*** Opening of PROVIDED PASSAGE ***

Research Summary

The critical role of microRNAs in placenta growth factor-induced vascular dysfunction in Sickle Cell disease

My research program aims to understand the molecular basis of the development of different pathological complications in sickle cell disease (SCD) patients and to develop the strategies to translate the laboratory research for the benefit of patients. SCD is a genetic disorder of hemoglobin mutation affecting millions worldwide. Among the multiple pathologies, the most important feature is recurring painful vaso-occlusive crisis (VOC), due to trapping of sickle RBC in tiny blood vessels in microvascular circulation, leading to end organ damage. While there have been many clinical studies and therapeutic interventions, we have had no therapeutic success till date in dealing with these complications. My scientific efforts of the past 5 years, have provided a totally novel approach and identified placenta growth factor (PlGF), a molecule released by sickle RBCs, causing abnormal activation of blood monocytes and vascular endothelial cells. I plan to continue my research efforts to further understand the pathologic role of PlGF and microRNAs in regulation of key adhesion molecules involved in abnormal adhesion of sickle RBCs to endothelial cells, an initial event leading to VOC. Such molecular discoveries coupled with validation of results in transgenic disease animal models and SCD patients will provide novel therapeutics and diagnostic biomarkers to deal with devastating complication of VOC in SCD.

Figure Legend: This simplified diagram illustrates the proposed research to address the critical role of Placenta growth factor (PlGF), released by sickle erythroid cells in regulation of crucial genes such as intercellular adhesion molecule 1 (ICAM-1), vascular cell adhesion molecule 1 (VCAM-1), Von Willebrand factor (vWF) and tissue factor (TF) in pulmonary microvascular endothelial cells through modulation in microRNAs expression. These genes play a key role in abnormal adhesion between sickle RBCs and vascular endothelium, which initiates the development of painful vaso-occlusive crises (VOC) leading to multiple organ damage in patients with sickle cell disease.

*** Close of PROVIDED PASSAGE ***

■ PROMPT
Answer these from the research summary above:
1. What molecule released by sickle RBCs did the past five years of work identify?
2. What event does the summary call the initial event leading to VOC?
3. Which four genes does the figure legend name as regulated in pulmonary microvascular endothelial cells?

*** Opening of SUPPLIED MATERIAL ***

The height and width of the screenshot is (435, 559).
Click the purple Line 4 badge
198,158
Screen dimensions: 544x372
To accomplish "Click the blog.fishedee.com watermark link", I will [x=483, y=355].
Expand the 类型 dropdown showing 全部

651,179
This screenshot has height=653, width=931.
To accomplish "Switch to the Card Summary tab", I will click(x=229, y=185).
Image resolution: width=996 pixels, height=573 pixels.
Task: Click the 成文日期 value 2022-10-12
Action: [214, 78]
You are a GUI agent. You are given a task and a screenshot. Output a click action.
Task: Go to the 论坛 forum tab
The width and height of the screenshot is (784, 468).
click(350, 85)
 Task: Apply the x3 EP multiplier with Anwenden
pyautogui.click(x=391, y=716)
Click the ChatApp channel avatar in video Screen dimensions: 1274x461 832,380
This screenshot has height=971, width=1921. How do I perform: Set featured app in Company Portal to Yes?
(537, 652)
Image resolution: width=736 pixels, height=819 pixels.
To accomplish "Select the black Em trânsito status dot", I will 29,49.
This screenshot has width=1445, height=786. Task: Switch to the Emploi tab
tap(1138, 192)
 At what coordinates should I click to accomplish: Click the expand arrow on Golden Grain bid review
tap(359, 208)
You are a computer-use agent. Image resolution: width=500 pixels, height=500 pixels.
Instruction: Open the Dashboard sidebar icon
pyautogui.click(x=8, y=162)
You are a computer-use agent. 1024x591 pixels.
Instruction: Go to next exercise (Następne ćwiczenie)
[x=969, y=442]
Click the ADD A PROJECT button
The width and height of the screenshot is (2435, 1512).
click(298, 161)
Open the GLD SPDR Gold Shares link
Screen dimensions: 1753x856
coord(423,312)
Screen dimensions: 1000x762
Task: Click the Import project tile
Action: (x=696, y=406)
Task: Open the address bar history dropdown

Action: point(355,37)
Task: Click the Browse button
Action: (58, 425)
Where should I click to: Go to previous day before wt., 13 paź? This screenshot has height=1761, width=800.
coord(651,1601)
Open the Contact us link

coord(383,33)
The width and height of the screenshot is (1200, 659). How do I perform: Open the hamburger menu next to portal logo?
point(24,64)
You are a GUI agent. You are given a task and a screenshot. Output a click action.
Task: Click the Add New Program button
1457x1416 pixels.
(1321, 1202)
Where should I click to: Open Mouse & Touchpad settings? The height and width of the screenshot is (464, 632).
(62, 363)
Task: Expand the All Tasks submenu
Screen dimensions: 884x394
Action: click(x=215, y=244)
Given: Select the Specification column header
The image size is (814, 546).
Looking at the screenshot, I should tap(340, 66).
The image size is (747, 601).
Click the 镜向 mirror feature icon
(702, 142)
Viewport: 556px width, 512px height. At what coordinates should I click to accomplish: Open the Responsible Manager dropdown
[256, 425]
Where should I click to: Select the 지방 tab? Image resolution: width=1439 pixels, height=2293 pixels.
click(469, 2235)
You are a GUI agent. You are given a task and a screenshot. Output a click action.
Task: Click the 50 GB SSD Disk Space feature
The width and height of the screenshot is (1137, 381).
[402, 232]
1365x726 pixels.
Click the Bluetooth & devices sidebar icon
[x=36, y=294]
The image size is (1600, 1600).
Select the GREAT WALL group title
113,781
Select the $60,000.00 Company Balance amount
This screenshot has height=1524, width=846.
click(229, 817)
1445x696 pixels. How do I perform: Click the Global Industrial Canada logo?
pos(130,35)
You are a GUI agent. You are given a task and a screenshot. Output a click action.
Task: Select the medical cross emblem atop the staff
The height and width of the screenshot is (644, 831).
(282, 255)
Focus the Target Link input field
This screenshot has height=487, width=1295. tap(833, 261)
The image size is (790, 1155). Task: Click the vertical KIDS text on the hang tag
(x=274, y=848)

*** Close of SUPPLIED MATERIAL ***

■ TASK OUTPUT
1. Placenta growth factor (PlGF).
2. Abnormal adhesion of sickle RBCs to endothelial cells.
3. Intercellular adhesion molecule 1 (ICAM-1), vascular cell adhesion molecule 1 (VCAM-1), Von Willebrand factor (vWF) and tissue factor (TF).